Un tribunal syrien a condamné mardi le président Bachar al-Assad, son frère Maher et plusieurs autres ex-responsables à la peine de mort pour les crimes commis durant la guerre civile dans de premiers jugements à l’encontre de membres de l’ancien pouvoir.
Les autorités de transition, qui ont renversé Bachar al-Assad en décembre 2024 au terme de 13 ans d’une guerre civile meurtrière, s’étaient engagées à ce que justice soit faite pour les crimes commis sous son pouvoir.
En avril, la justice avait engagé des poursuites contre Bachar al-Assad et d’autres responsables. Les ONG et gouvernements étrangers avaient alors insisté sur l’importance de la justice de transition pour assurer l’avenir du pays.
Devant un tribunal de Damas, le juge Fakhr al-Din al-Aryan a reconnu Bachar al-Assad coupable de «crimes contre l’humanité et de crimes de guerre», retenant notamment les chefs d’«assassinat avec préméditation, meurtre intentionnel de plusieurs personnes, meurtre intentionnel d’enfants de moins de 15 ans […], torture ayant entraîné la mort et privation de liberté».
«Il est donc condamné à mort», a-t-il déclaré.

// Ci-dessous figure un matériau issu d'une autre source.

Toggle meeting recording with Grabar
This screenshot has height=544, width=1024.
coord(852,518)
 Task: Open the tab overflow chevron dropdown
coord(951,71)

Le dirigeant déchu a été condamné par contumace après s’être enfui à Moscou en décembre 2024, avec une poignée de proches, alors que les forces dirigées par les islamistes se rapprochaient de Damas.
Il a abandonné dans sa fuite des hauts fonctionnaires et responsables de la sécurité, dont certains seraient exilés à l’étranger ou auraient trouvé refuge dans le fief côtier de la minorité alaouite, dont est issu son clan.
La guerre civile syrienne avait été déclenchée par la répression sanglante de manifestations prodémocratie, dans le sillage du «Printemps arabe», vague de révoltes à travers la région.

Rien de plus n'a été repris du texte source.